I/O module 1720 receives inputs from and transmits outputs of the conditioned image generation system apparatus 1700 to other devices or users. For example, I/O module 1720 receives inputs for the diffusion neural network model 1715 and transmits outputs of the diffusion neural network model 1715. According to some aspects, I/O module 1720 is an example of the I/O interface 1620 described with reference to FIG. 16.
In the foregoing specification, the invention has been described with reference to specific example embodiments thereof. Various embodiments and aspects of the invention(s) are described with reference to details discussed herein, and the accompanying drawings illustrate the various embodiments. The description above and drawings are illustrative of the invention and are not to be construed as limiting the invention. Numerous specific details are described to provide a thorough understanding of various embodiments of the present invention.
The present invention may be embodied in other specific forms without departing from its spirit or essential characteristics. The described embodiments are to be considered in all respects only as illustrative and not restrictive. For example, the methods described herein may be performed with less or more steps/acts or the steps/acts may be performed in differing orders. Additionally, the steps/acts described herein may be repeated or performed in parallel with one another or in parallel with different instances of the same or similar steps/acts.
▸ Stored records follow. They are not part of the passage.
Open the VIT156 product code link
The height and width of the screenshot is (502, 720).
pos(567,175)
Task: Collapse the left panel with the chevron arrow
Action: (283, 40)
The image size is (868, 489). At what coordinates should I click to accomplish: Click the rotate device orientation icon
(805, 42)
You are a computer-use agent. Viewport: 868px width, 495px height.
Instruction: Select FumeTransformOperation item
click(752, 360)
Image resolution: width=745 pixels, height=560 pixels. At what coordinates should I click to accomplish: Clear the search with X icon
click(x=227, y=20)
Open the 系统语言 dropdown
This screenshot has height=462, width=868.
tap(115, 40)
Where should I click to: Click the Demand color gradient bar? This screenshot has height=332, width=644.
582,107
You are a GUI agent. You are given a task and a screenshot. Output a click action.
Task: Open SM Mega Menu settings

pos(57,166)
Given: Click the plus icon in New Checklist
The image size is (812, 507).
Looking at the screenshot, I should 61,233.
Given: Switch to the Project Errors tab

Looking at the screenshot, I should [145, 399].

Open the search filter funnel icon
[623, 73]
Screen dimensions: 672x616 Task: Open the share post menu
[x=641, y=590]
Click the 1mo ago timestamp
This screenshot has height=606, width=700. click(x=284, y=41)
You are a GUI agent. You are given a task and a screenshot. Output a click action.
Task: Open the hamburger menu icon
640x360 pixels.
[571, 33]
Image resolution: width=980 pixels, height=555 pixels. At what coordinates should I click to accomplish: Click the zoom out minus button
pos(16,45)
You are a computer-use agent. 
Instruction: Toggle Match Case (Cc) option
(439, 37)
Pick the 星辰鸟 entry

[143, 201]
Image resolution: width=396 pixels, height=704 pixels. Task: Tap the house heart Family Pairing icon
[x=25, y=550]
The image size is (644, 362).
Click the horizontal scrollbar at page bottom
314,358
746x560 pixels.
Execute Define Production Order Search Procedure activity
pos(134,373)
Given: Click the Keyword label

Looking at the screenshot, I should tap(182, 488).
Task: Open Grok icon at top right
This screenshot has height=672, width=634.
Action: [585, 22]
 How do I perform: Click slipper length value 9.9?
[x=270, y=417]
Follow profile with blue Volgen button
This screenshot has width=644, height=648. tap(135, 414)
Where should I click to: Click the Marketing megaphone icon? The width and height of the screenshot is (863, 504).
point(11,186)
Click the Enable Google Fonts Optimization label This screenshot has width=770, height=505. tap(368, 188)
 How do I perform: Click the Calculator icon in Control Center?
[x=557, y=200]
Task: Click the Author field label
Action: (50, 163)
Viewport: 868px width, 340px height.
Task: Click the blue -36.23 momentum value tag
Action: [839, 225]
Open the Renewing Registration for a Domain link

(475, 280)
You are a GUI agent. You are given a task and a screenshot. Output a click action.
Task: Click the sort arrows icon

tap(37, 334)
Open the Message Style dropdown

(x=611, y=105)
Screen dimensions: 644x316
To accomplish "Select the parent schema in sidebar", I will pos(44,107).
The scope of the invention is, therefore, indicated by the appended claims rather than by the foregoing description. All changes that come within the meaning and range of equivalency of the claims are to be embraced within their scope.
1. A method comprising:
receiving, from a client device, a selection of a client design template from a client template library and a client text prompt describing a modified digital design document;
receiving, from the client device, a first design object having a first characteristic and a selection of a second design object having a second characteristic from a plurality of design objects of the client design template;
generating, utilizing a large language model, a modified design object based on the client text prompt and the first design object, wherein the modified design object has a modified characteristic different than the first characteristic; and
generating, by at least one processing device, the modified digital design document from the client design template by replacing the first design object with the modified design object and retaining the second characteristic of the second design object.
2. The method of claim 1, wherein:
receiving the selection of the second characteristic comprises receiving selection of a full lock selection element for locking a plurality of characteristics of the second design object; and
generating the modified digital design document comprises retaining the plurality of characteristics of the second design object.
3. The method of claim 1, wherein receiving the selection of the second characteristic comprises receiving selection of a partial lock selection element for locking the second characteristic of the second design object.
4. The method of claim 3, further comprising:
identifying an unlocked characteristic of the second design object; and
generating, utilizing the large language model, a modified characteristic of the second design object from the unlocked characteristic.
5. The method of claim 4, wherein generating the modified digital design document from the client design template further comprises replacing the unlocked characteristic of the second design object with the modified characteristic while retaining the second characteristic of the second design object.
6. The method of claim 1, wherein generating the modified design object comprises generating, using the large language model, at least one of a modified digital image, or a modified text object.
7. The method of claim 6, wherein generating the modified text object comprises:
generating, using the large language model, a prompt summary from the client text prompt; and
generating, using the large language model, the modified text object based on the prompt summary and a length parameter of an original text object of the client design template.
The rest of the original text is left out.